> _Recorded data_
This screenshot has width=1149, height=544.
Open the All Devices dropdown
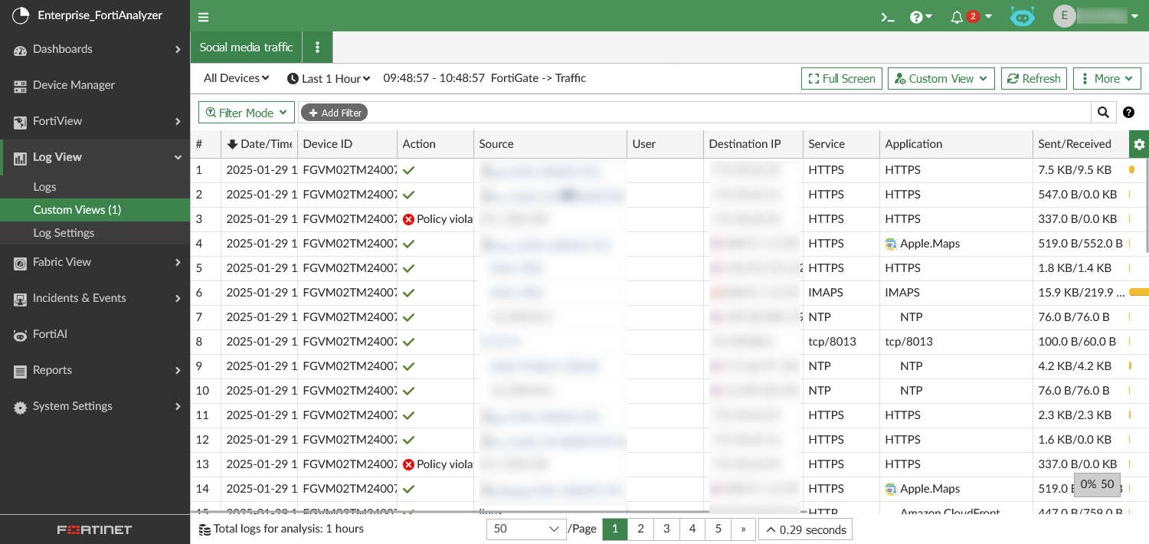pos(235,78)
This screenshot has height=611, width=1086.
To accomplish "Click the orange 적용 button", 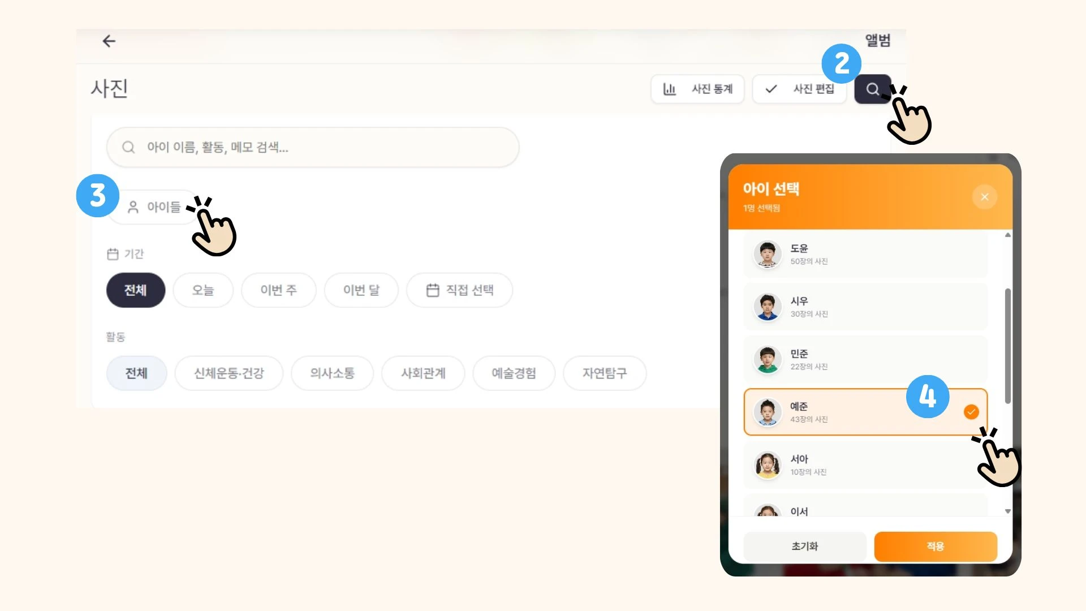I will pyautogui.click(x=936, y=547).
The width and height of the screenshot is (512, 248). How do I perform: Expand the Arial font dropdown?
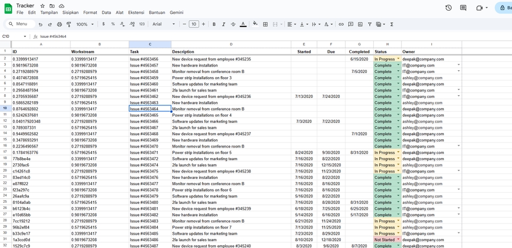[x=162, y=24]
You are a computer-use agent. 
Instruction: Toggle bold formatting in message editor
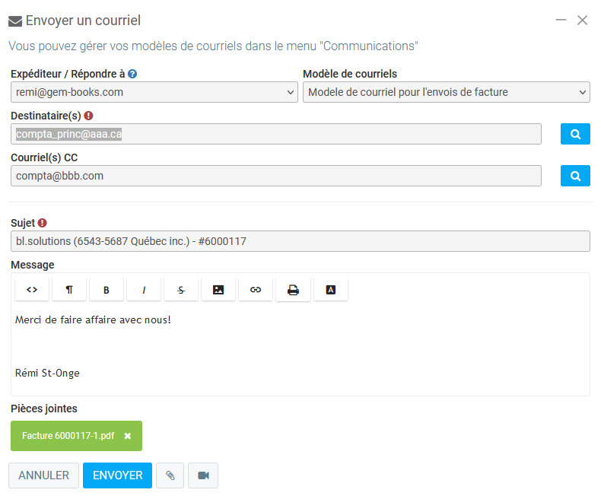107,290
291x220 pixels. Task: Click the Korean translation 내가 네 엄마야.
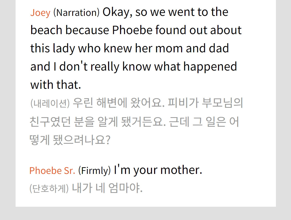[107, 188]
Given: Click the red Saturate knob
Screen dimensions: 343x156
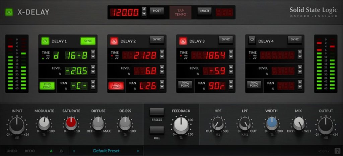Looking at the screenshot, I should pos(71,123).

> _Exercise instructions_
An exact transcription is needed, covering the line with "291x220 pixels. Task: Click" and every line after it to the end of the entries, but not the pictures.

> _Written response_
291x220 pixels. Task: Click the Korean translation 내가 네 엄마야.
[107, 188]
Given: Click the red Saturate knob
Screen dimensions: 343x156
Looking at the screenshot, I should pos(71,123).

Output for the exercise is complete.